• Data for processing:
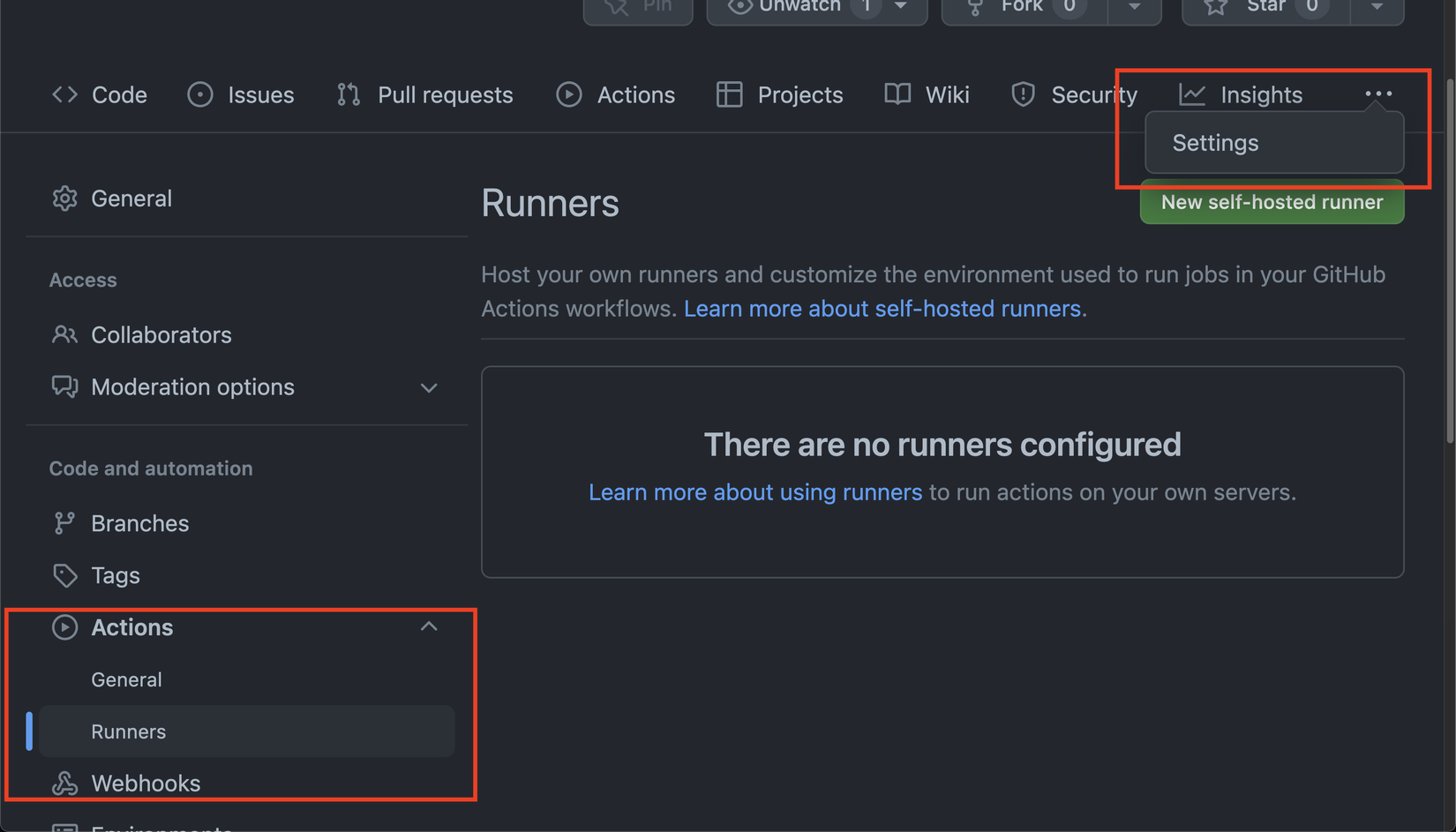Click the Issues circle icon
This screenshot has height=832, width=1456.
[200, 94]
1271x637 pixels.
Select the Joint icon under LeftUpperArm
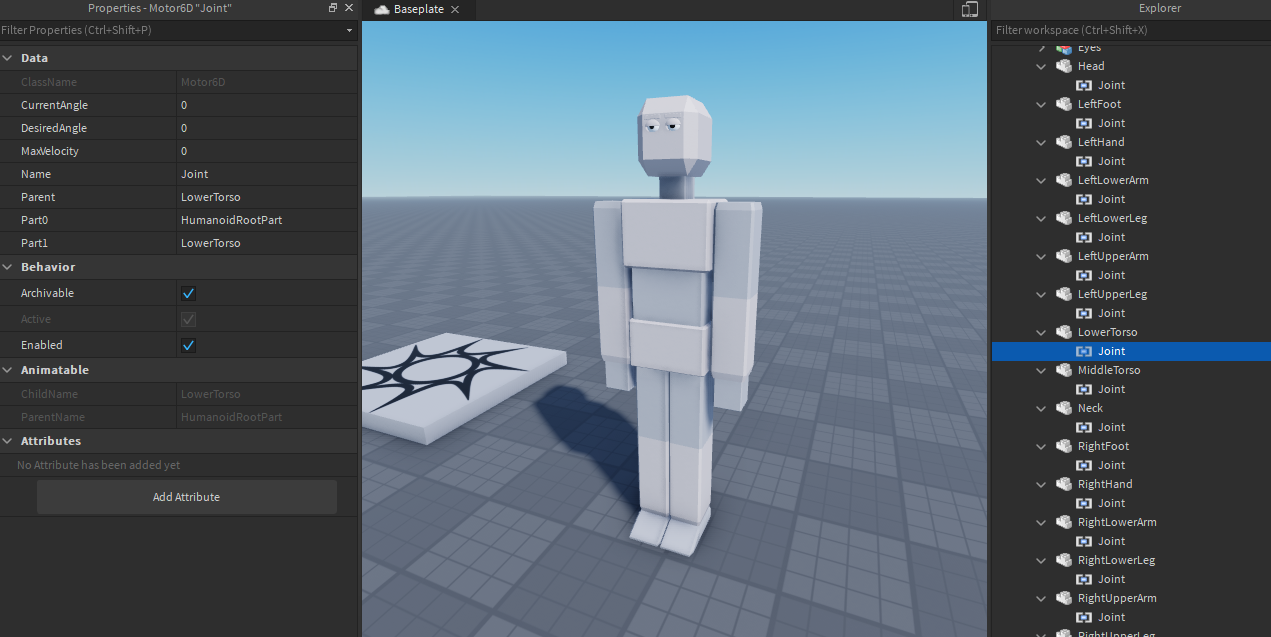1084,275
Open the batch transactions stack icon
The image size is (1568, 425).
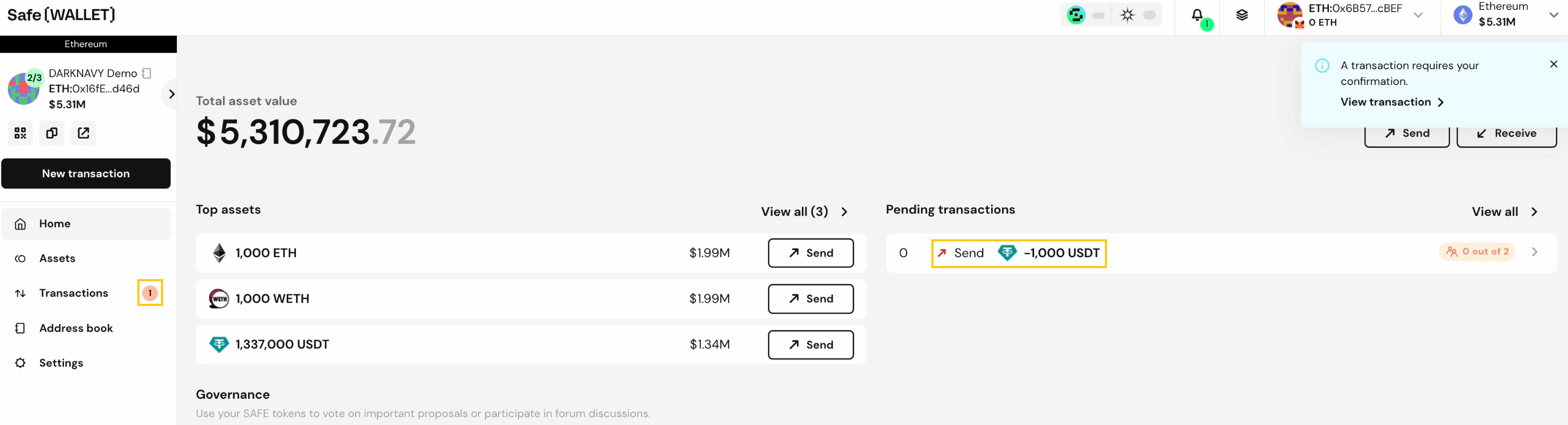click(1242, 15)
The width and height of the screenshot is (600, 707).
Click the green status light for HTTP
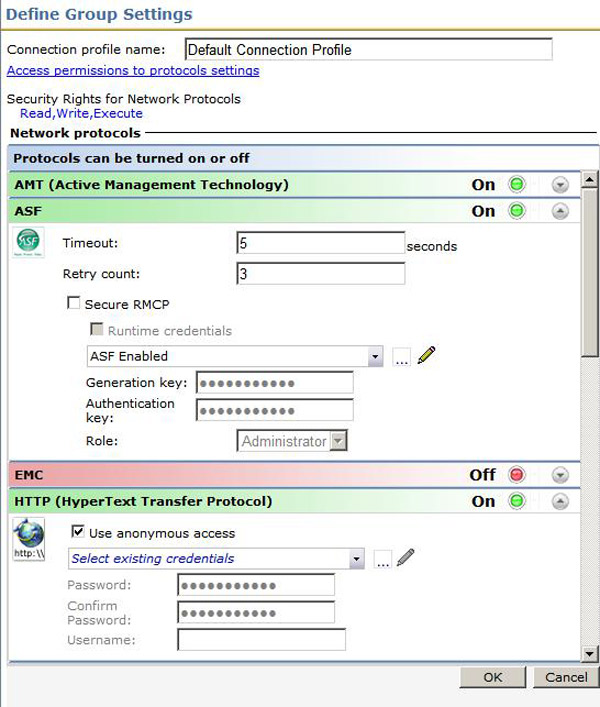pos(517,501)
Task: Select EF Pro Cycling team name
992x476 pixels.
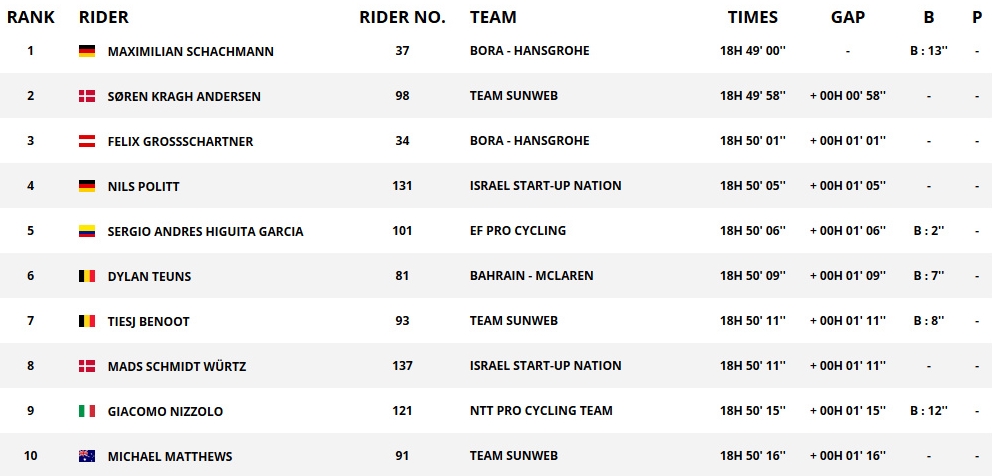Action: click(x=518, y=230)
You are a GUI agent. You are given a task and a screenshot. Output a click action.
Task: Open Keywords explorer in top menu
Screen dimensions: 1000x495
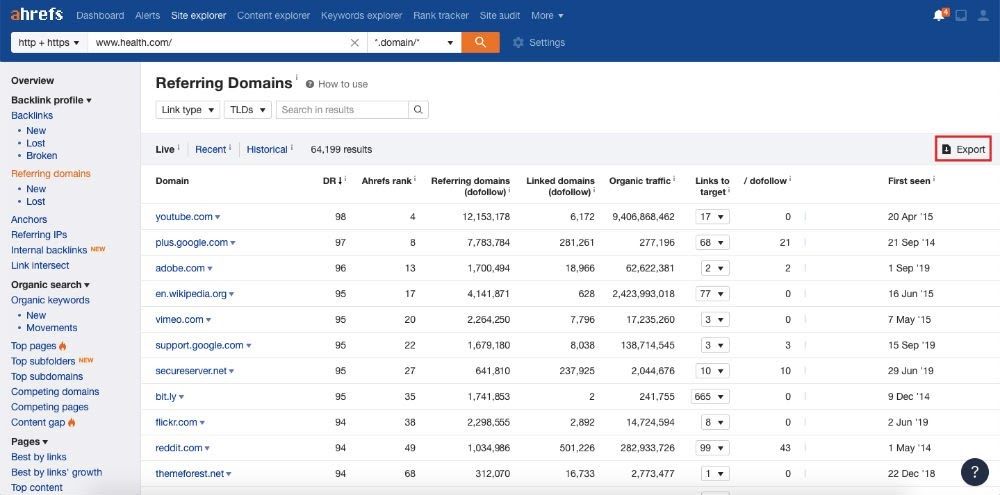click(361, 16)
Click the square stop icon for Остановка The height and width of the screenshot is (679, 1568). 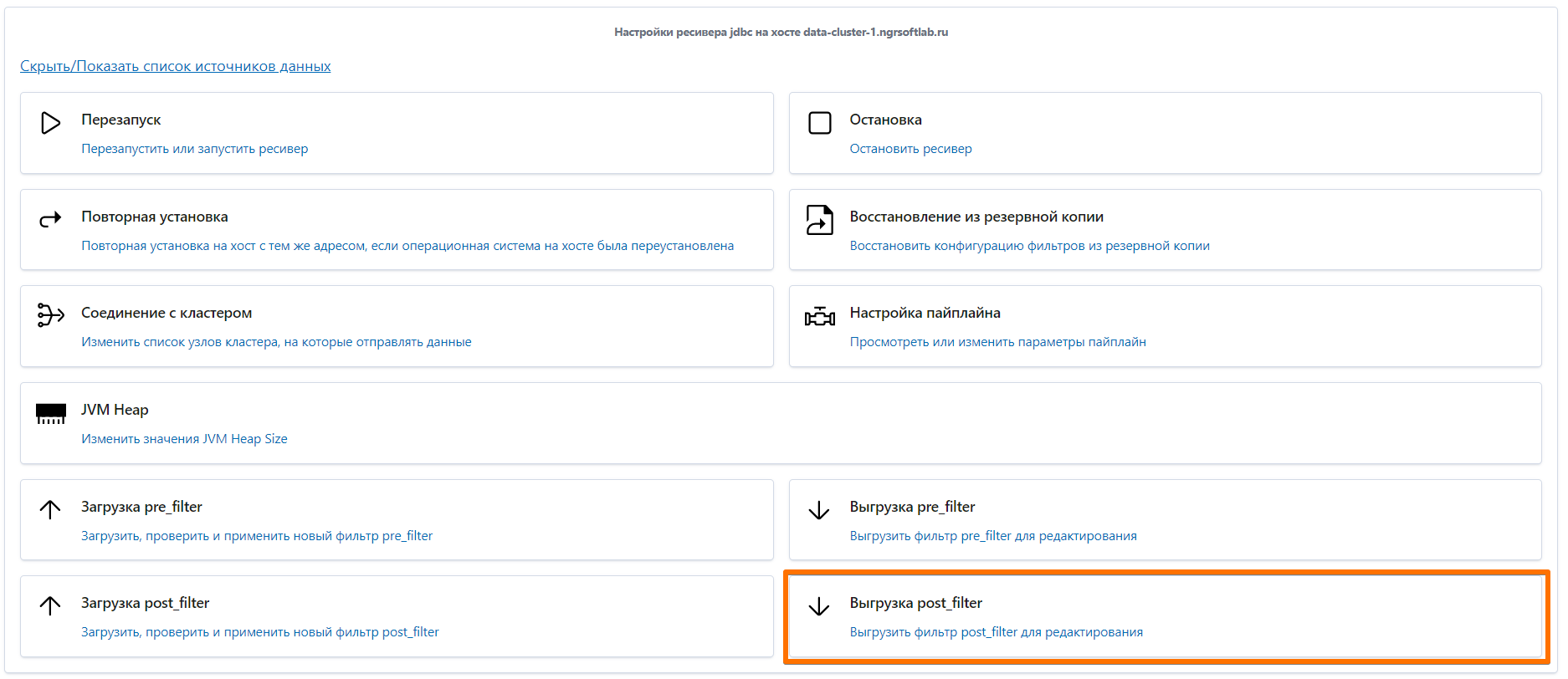click(x=819, y=123)
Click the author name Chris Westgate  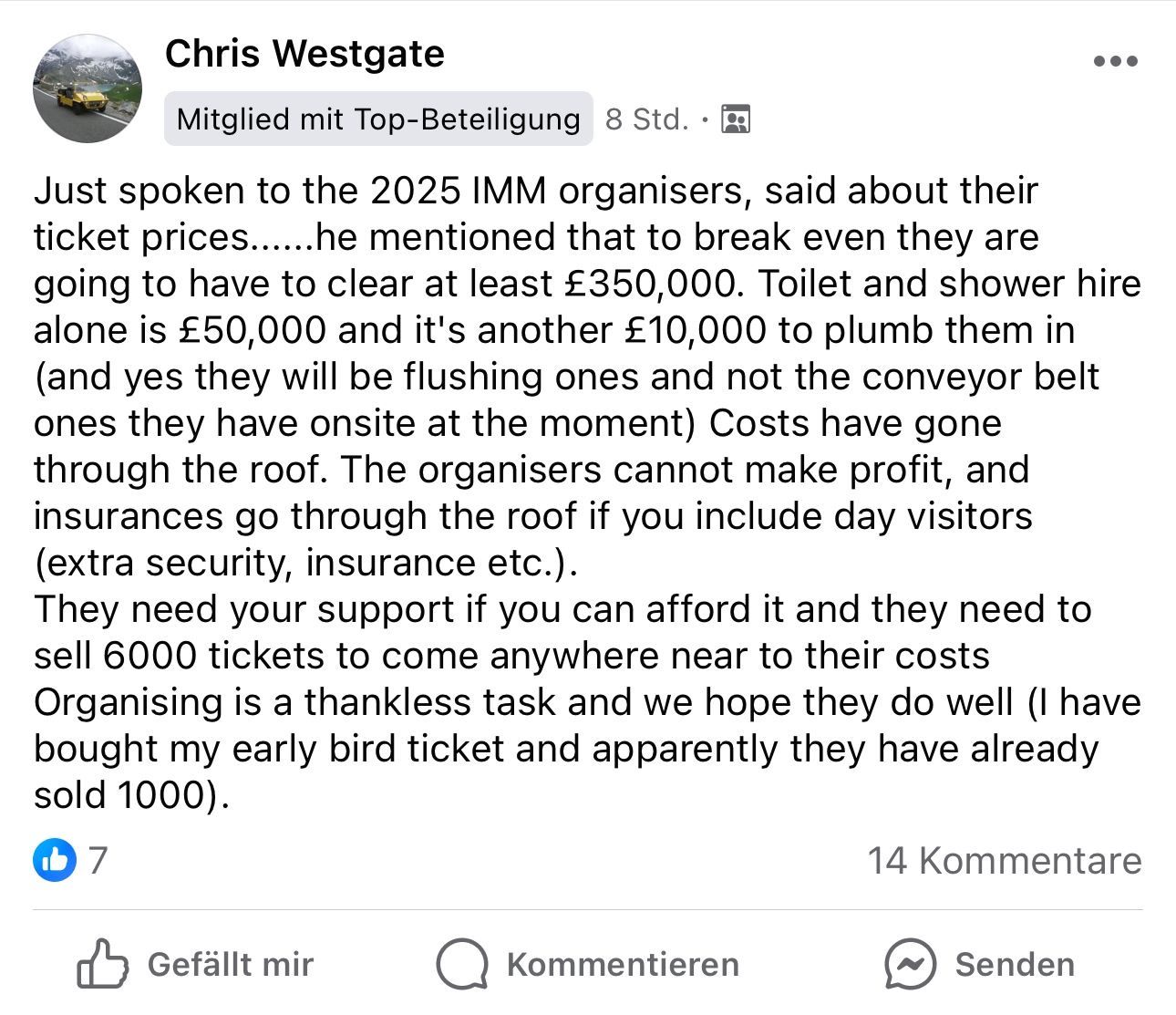[304, 54]
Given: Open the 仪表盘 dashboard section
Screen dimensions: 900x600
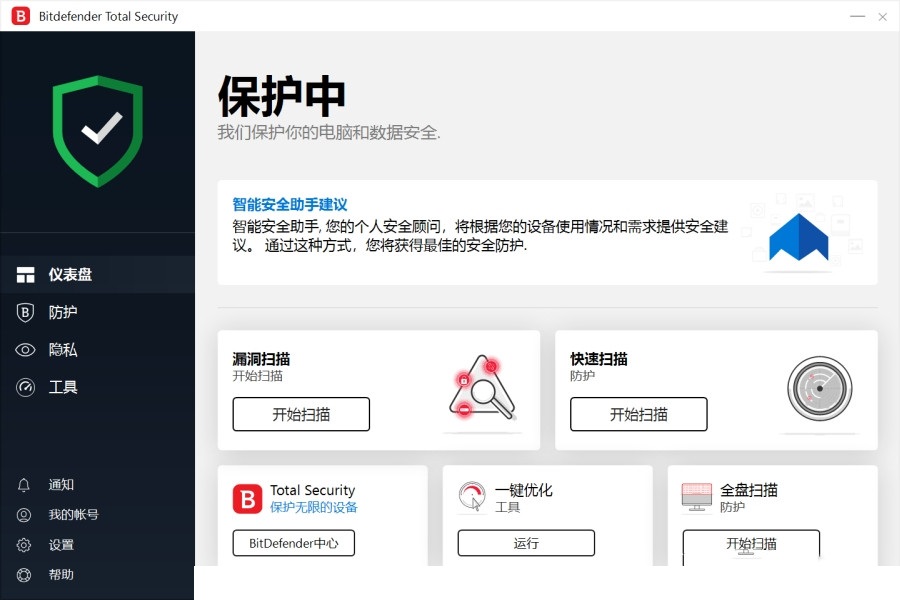Looking at the screenshot, I should 70,274.
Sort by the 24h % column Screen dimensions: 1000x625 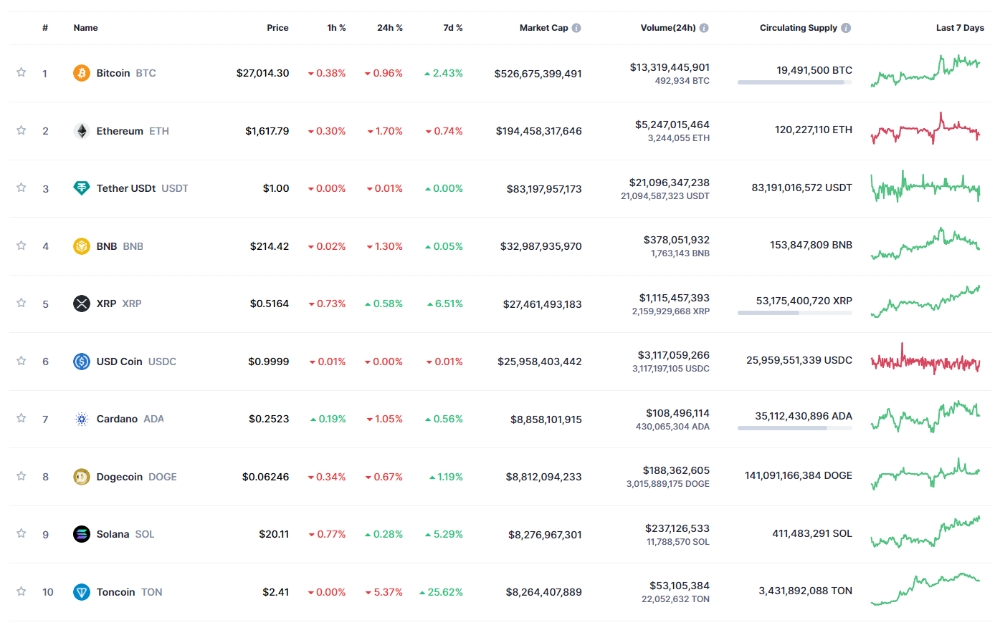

• Task instructions:
Take every line above that includes "Open" and list it.

• Output for this task:
Open the batch transactions stack icon
Task: Open Keywords explorer in top menu
Given: Open the 仪表盘 dashboard section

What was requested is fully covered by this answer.